George R.R. Martin Talks Death In Ficition
Death is meant to be a powerful storytelling tool in fiction. As it can sometimes come out of nowhere, and rock people. Yet in some mediums, death doesn’t mean “gone forever”. In last nights Game of Thrones, a key character was resurrected. George R.R. Martin, the creator of Game of Thrones, is kind of infamous for the number of characters he kills, but he also has a solid notion about resurrection, as an old interview reveals:
“I do think that if you’re bringing a character back, that a character has gone through death, that’s a transformative experience. Even back in those days of Wonder Man and all that, I loved the fact that he died, and although I liked the character in later years, I wasn’t so thrilled when he came back because that sort of undid the power of it,” Martin said, referring to a comic book story where Wonder Man nobly chose to die rather than betray the Avengers, only for him to be brought back to life years later.

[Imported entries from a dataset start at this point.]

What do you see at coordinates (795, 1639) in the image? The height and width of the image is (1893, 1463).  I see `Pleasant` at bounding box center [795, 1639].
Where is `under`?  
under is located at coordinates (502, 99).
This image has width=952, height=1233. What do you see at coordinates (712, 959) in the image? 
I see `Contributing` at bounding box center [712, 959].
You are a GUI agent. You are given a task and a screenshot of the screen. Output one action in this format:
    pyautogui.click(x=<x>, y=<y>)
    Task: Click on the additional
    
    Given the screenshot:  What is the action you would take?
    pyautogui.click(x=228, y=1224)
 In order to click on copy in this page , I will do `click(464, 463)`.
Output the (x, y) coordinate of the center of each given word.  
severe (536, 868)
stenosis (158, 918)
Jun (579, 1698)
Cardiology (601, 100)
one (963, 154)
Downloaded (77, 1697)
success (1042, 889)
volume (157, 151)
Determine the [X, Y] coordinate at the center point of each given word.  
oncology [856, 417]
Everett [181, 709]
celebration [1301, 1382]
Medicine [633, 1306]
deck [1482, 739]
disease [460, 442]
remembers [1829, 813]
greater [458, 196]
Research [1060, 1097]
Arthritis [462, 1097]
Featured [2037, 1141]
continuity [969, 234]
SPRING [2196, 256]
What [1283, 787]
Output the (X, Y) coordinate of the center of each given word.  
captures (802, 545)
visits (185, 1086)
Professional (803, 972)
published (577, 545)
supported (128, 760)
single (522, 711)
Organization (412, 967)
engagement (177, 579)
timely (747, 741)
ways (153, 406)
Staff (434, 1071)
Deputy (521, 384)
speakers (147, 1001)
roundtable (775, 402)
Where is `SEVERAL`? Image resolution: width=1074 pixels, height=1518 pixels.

Much as I admire Tolkien, I once again always felt like Gandalf should have stayed dead. That was such an incredible sequence in Fellowship of the Ring when he faces the Balrog on the Khazad-dûm and he falls into the gulf, and his last words are, ‘Fly, you fools.’ What power that had, how that grabbed me. And then he comes back as Gandalf the White, and if anything he’s sort of improved. I never liked Gandalf the White as much as Gandalf the Grey, and I never liked him coming back. I think it would have been an even stronger story if Tolkien had left him dead,” Martin said.
He goes no to note that resurrection for him has a cost in Game of Thrones:
“My characters who come back from death are worse for wear. In some ways, they’re not even the same characters anymore. The body may be moving, but some aspect of the spirit is changed or transformed, and they’ve lost something,” Martin said.